*SUPPLIED TEXT*
Peter your schreiberi are unbelievably beautiful. I've seen them in the wild in northern Spain and they weren't as nice as yours!

Cheers,
Mark.


----------



## jeweled lady (Aug 25, 2009)

colinm said:


> Were these the ones that got very hot for a while?


Yep, these are the ones that went up to 35 degrees, so far it doesn't look as if any eggs have failed but lets wait and see over the next few days. Also they are right on time for hatching.

I didn't know Bert bred melanistic Lepida. I thought he kept to natural markings on reps. My Lepida have fantastic bright colour and markings.


----------



## colinm (Sep 20, 2008)

jeweled lady said:


> .
> 
> I didn't know Bert bred melanistic Lepida. I thought he kept to natural markings on reps. My Lepida have fantastic bright colour and markings.


 He did when he was in The Netherlands about thirty years ago but it seems that no one kept the strain going :gasp:


----------



## Blaptica (Jun 26, 2008)

Bert wasn't breeding melanistic lepidus 30 years ago. 

What he bred were _'Lacerta lepida pater'_ the then latin name for _Timon pater_. At that time the european eyeds were _lacerta lepida lepida_ and the the North African ones _lacerta lepida pater._ Bert had bred North African ones and European ones together and found that the young were infertile. This was evidence they were not the same species. He worked with a German Herpetologist who then renamed them, splitting them into two species.

*DATA EXTRACT*
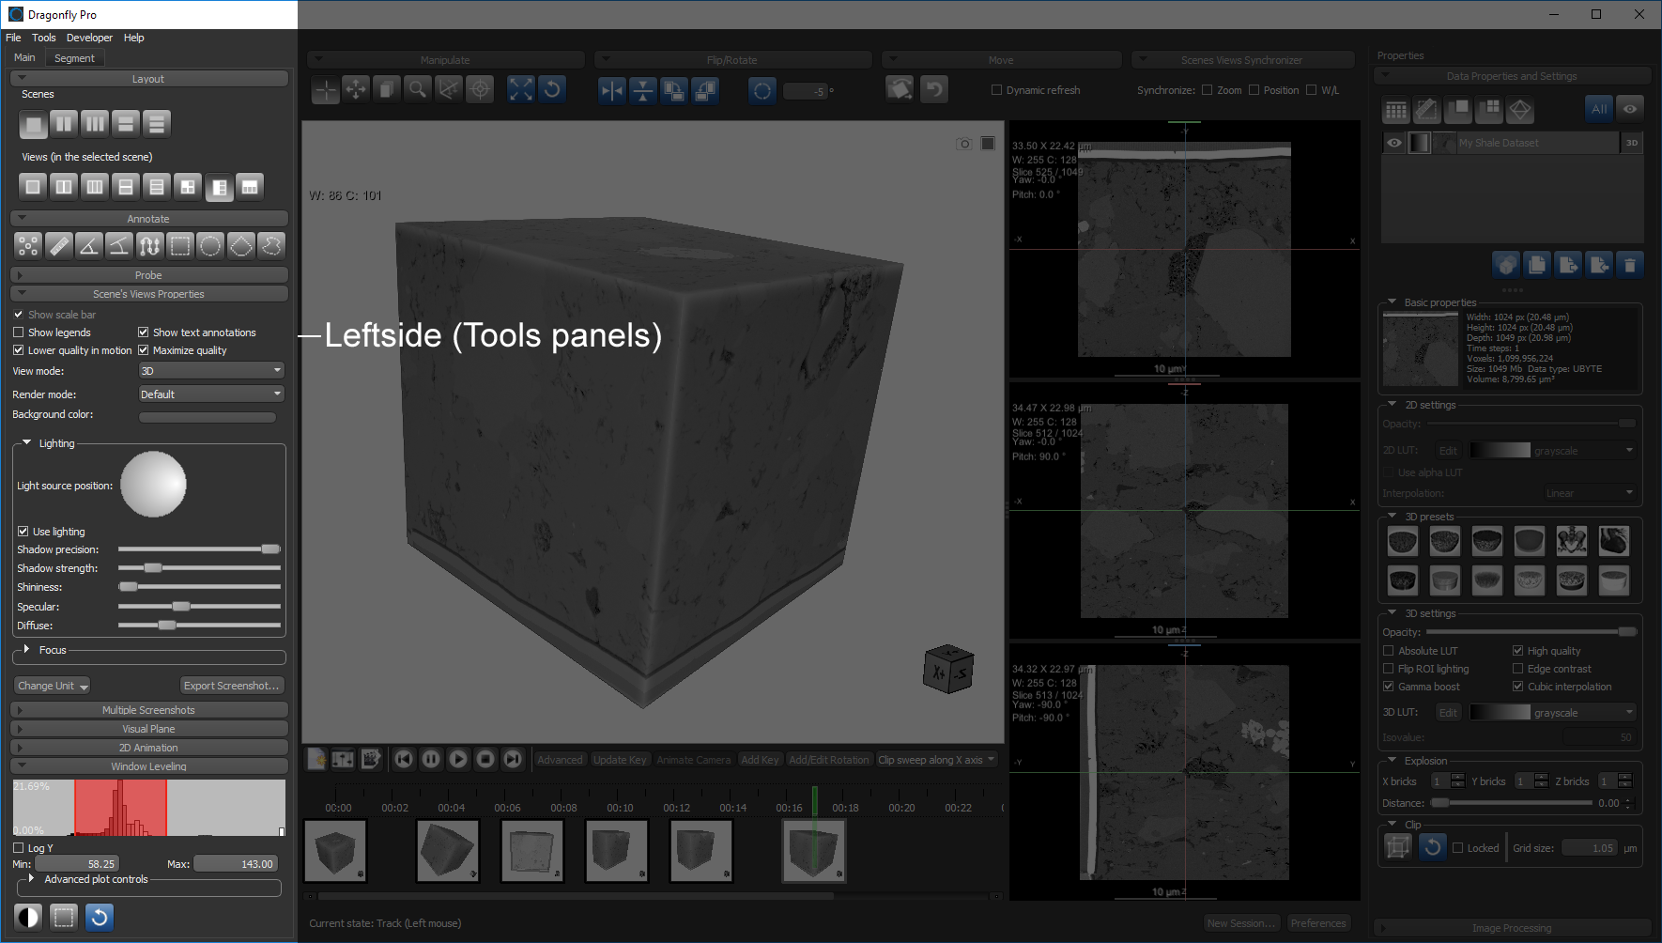Viewport: 1662px width, 943px height.
Task: Switch to the Segment tab
Action: [74, 58]
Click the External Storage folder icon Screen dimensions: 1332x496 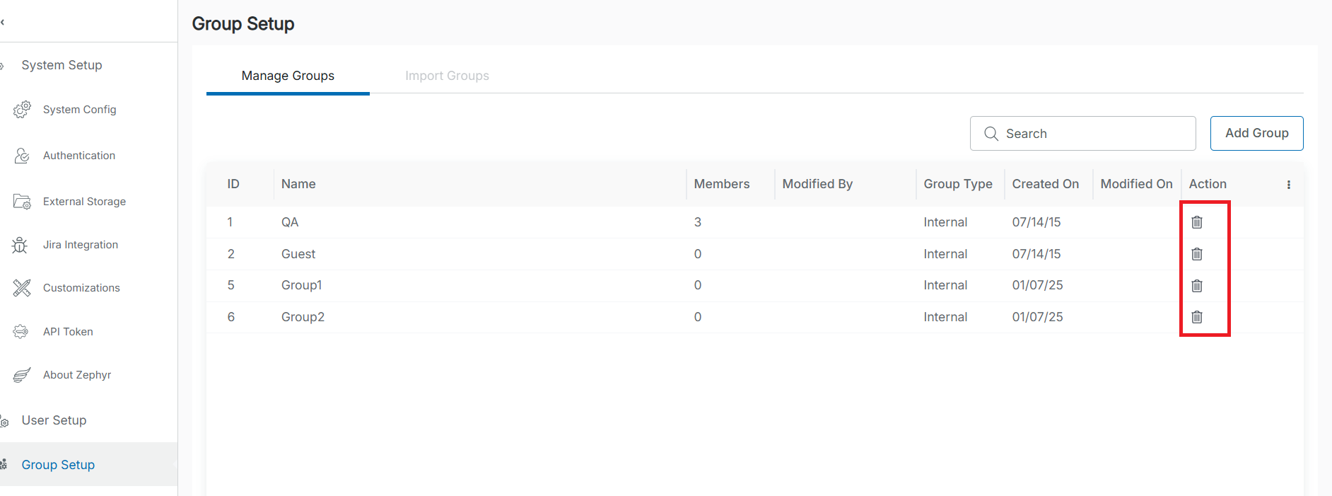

*TO BE DONE*
[A] Answer these from the forum thread on eyed lizards:
(i) What temperature did the eggs reach when they got very hot?
(ii) Where had the first poster seen schreiberi in the wild?
(iii) What did Bert find about the young from crossing North African and European ones?
[B] Which usernames head the posts in the forum thread on eyed lizards?
[C] Pick up the forum thread on eyed lizards after its final sentence and keep writing it.

*RESPONSES IN ORDER*
[A]
(i) 35 degrees.
(ii) Northern Spain.
(iii) The young were infertile.

[B] jeweled lady, colinm, Blaptica

[C]
But to further complicate things later on the North African ones were split into two species _Timon pater and Timon tangitanus. _He collected the first founder stock of Timon from Morroco. So in fact they were Timon tangitanus not pater as many people think ! From those some melanistic ones were created by chance. As you say Colin he went travelling around the world and in the mean time the strain was lost. 

Since then a Scandinavian _Timon lepidus_ breeder found by chance bred a melanistic hatchling. From that more melanistic lepidus have been created. In the last few years of his life Bert managed to get hold of some of those and I saw some in the flesh when I visited his farm in 2007. You can read about it in his autobiography which I recommend. Unfortunately the one downside of the book is that there is a picture of me in there (luckily not a very good picture).


----------



## peterwilkes (Aug 5, 2008)

colinm said:


> They are truly gorgeous lizards Peter,well done.I had eye problems and respiratory problems when I kept mine.I trust that you have not had these as they look like great adults.


I`ve not had any problems like that. Did you keep them in an indoor terrarium? 



jeweled lady said:


> Thanks for sharing your pics with us. Lovely looking lizards. The male has outstanding colour. It's great to hear you keep yours outside. I've got Bilineata and Lepida. All are well spotted and lovely bright green.
> 
> How many Shrieberi do you have?
> 
> At the moment I am waiting on 40 Lepida eggs hatching! I think I shall be over run with hatchlings!


Congrats with the eggs and hatchlings. At the moment I have 1,5,13.





Blaptica said:


> It is difficult to put into words how beautiful I think those lizards are. I am not allowed to keep them here, but I can see them in the wild, in the Serra Estrela Mountains an hour and a half drive from here. I must go and see them again soon !





Tiliqua said:


> Peter your schreiberi are unbelievably beautiful. I've seen them in the wild in northern Spain and they weren't as nice as yours!
> 
> Cheers,
> Mark.


The locality on the females I`m told is Sierra de Gredos, Spain. They are animals from and desendents of them from Bert.
Thank you everybody for all for the kind comments.


----------



## colinm (Sep 20, 2008)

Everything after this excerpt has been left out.